The same technique is used for his new play, Nassim, presented by Barrow Street Theatricals under the direction of Omar Elerian. Since discovery is the nature of the piece, this review will reveal little of the 80-minute, intermissionless play's content, but given the title it's a safe bet that the author himself is, to some extent, the subject at hand.
The guest actor can be of any gender and the audience is not informed of who'll be performing until they see a sign posted at the auditorium's entrance. When this reviewer attended, Corbin Bernsen took on the challenge. Though, when asked by the evening's host, he confidently stated he wasn't nervous about the task ahead of him, one could sense during the piece's first quarter or so the actor's need to entertain the audience as he ad-libbed the occasional snarky remark rather than directly following instructions.
But as the play proceeded, something quite lovely happened. You could sense the actor developing a greater trust in the author's work and forming a bond with the playwright through his story. And while every performance will obviously be different, Nassim appears to be just as much about each actor's reaction to the material and situation as it is about the play's written content.
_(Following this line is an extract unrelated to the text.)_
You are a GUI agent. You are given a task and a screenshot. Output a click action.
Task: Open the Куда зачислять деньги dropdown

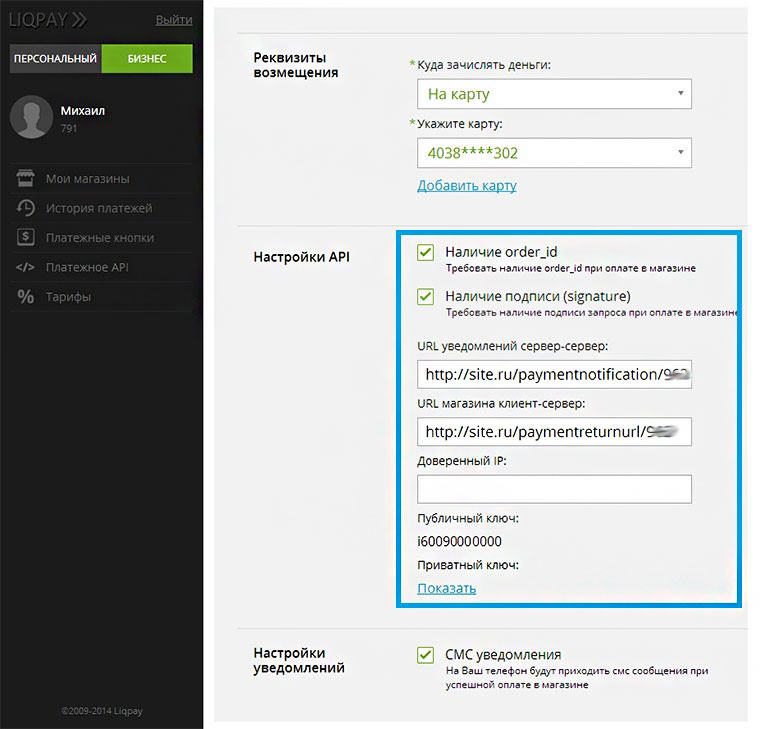(554, 94)
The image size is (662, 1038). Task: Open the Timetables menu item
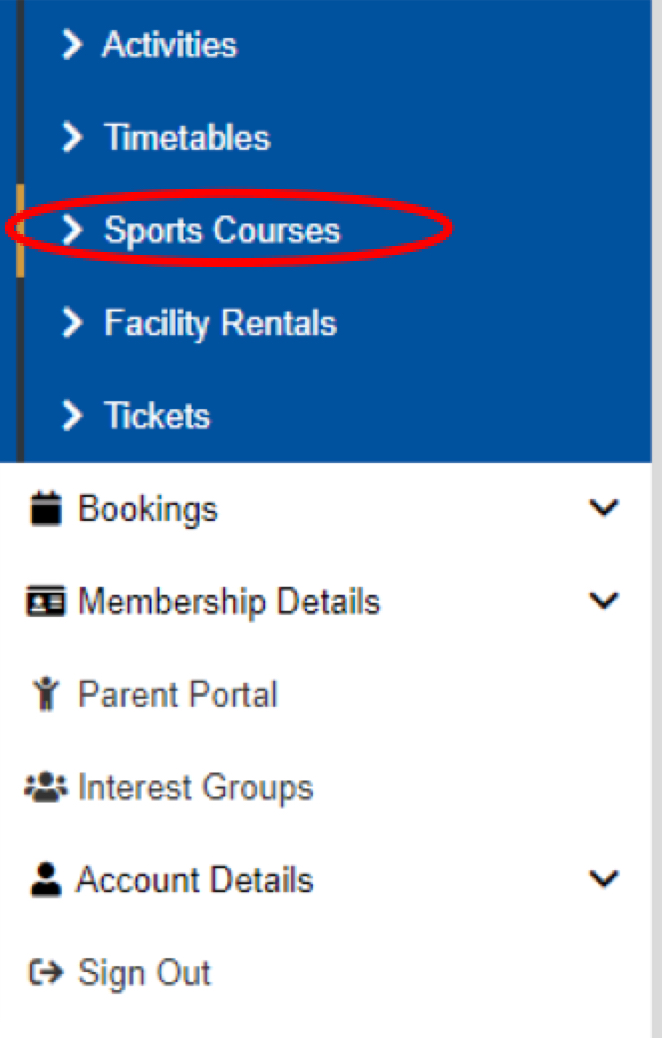[x=187, y=138]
Though Nassim doesn't tell a linear tale, aspects of the author's life and career are referenced. Soleimanpour's plays have been performed internationally in many languages, but because of his refusal to serve in Iran's military, government censorship has prevented them from being produced in his home country. He longs to someday see his work played before an audience in his native tongue, Farsi.
Having been confined to Iran from 2010-2012 because of his refusal to serve in the military, Soleimanpour was unable to see the first productions of WHITE RABBIT RED RABBIT, but now resides in Germany and is allowed to travel freely, though recent American visa restrictions made it questionable if he would be allowed in the U.S. for Nassim's current run.
So his new play deals with the human connection to a language as an important part of our identity and how the repeated hearing of his words in different languages has helped him feel more comfortable with each new nation he visits. Played with the assumption that very few in the audience will know Farsi, Nassim introduces us to some basic tenants of the language, and as actor and audience learn more about the culture the playwright grew up with, our connection with him as a person increases.
It's a charming piece, full of humor, decent sentiment and yes, several surprises and unconventional moments. But most importantly, it's about erasing the borders created by governments by erasing the borders created by a lack of understanding of our fellow humans.